### [Work request]
Once the images are set aside, print the remaining lines below exactly.

### [Data supplied]
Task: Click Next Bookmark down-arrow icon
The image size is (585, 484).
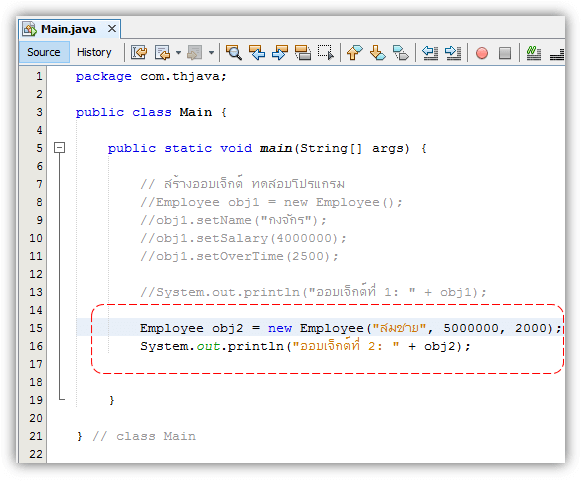Action: click(378, 52)
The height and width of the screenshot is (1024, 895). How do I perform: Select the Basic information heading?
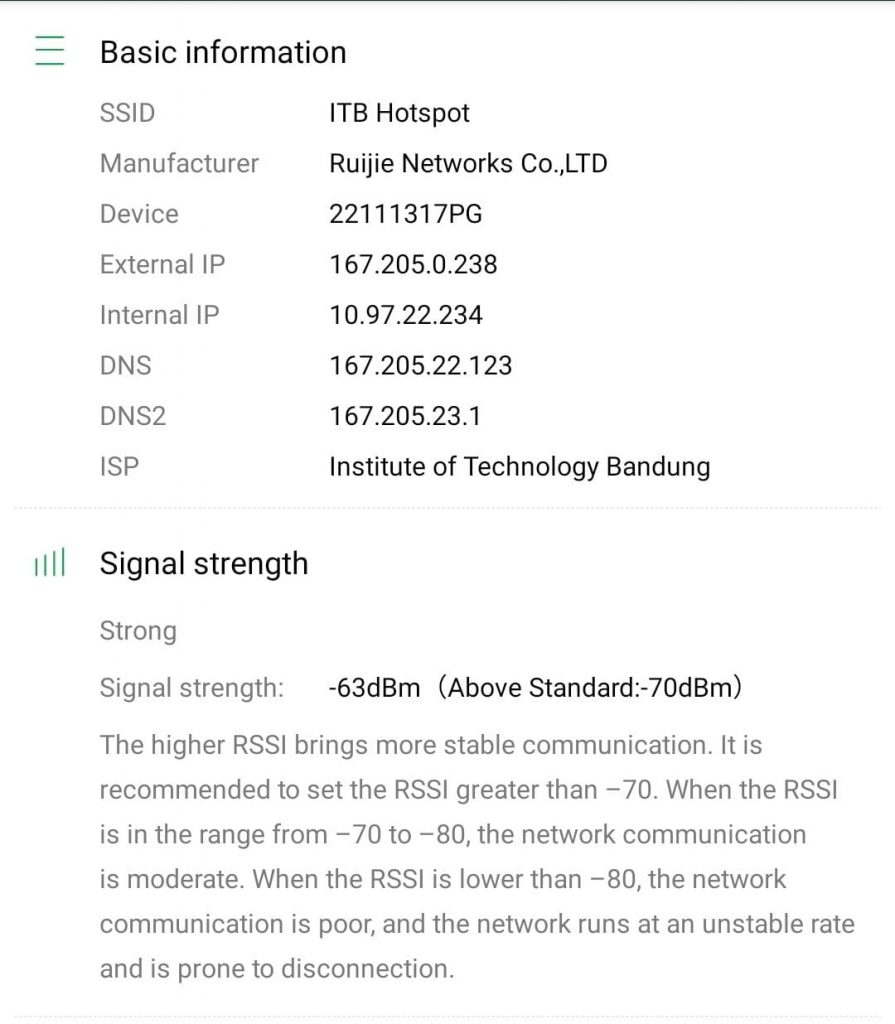[x=222, y=52]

### [Reply]
Task: Click Next Bookmark down-arrow icon
The image size is (585, 484).
Action: click(378, 52)
The height and width of the screenshot is (1024, 895). How do I perform: Select the Basic information heading?
[x=222, y=52]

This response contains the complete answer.